Python 02 | Quick Start: Variables and Data Types

Introduction

Before officially stepping into geoscience applications, we still need to learn Pandas and Matplotlib. They are used for DataFrame (or you can think of it as a table) processing and visualization, respectively, enabling us to quickly handle time series and analyze multiple variables.

But while preparing to start with Pandas as previously announced, I realized that postponing Python’s basic syntax further would create a lot of complications.

An obvious situation is that when we use Excel spreadsheets, we usually need column names to distinguish what each column contains. In Python, when we create a DataFrame and specify its column names, a very common method is to use a dictionary.

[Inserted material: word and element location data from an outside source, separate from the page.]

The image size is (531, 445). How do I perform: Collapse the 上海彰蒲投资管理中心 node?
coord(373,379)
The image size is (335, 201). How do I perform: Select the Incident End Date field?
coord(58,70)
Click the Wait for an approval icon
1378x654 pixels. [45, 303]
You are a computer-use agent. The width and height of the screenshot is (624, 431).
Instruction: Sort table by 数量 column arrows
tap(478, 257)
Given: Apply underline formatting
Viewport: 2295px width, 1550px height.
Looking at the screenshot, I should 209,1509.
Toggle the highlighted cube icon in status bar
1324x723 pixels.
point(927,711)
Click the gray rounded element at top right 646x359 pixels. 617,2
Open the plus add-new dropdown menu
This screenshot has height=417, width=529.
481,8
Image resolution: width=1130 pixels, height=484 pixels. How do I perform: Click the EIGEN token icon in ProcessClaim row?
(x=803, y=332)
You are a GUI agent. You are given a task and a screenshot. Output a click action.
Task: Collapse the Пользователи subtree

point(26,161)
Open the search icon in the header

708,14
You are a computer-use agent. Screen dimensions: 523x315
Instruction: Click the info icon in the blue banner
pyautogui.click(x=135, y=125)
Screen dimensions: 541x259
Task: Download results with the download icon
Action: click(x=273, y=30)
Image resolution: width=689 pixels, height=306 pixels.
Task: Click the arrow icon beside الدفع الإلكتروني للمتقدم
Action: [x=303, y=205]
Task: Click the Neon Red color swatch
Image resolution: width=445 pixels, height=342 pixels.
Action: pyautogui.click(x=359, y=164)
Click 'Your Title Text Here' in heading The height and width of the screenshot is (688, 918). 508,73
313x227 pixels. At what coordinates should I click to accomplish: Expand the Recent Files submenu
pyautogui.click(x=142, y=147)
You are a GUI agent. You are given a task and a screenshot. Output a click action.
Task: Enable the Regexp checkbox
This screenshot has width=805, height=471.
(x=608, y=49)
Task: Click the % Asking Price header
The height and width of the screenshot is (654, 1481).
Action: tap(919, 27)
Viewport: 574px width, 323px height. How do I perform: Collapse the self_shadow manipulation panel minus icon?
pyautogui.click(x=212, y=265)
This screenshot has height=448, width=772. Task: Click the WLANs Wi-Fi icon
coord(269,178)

But if we haven’t introduced the concept of dictionaries, it would be awkward. We would need to expand on it like we did with lists earlier, requiring several sections and making the whole system bloated.

So, the plan is to spend two installments quickly introducing Python’s basic syntax to clear the path for future content. Today we start with Python’s variables and data types; next time, we will briefly cover control flow and functions. Mastering these topics will satisfy the basic requirements for Python programming.

Python 01 | How to quickly set up a Python environment that meets basic geoscience requirements?

Variables and Assignment

Variables are the most basic units in Python, used to store data (any type of content can be assigned to a specified variable name). Any operation we need the computer to perform requires assigning the corresponding computational content to a variable for the calculation to proceed.

It’s worth noting that, unlike languages such as C and Fortran, Python does not require declaring a variable’s data type first; it can automatically recognize the variable’s type. (This approach simplifies learning the programming language, as we don’t need to consider many details like memory control, but it also contributes to Python being slower than other languages to some extent.)

Assignment

Assignment means using the assignment symbol = to assign the value on the right to the variable on the left.

Since Python is a dynamic language, variable types can change at any time, and there is no need to declare the data type during assignment.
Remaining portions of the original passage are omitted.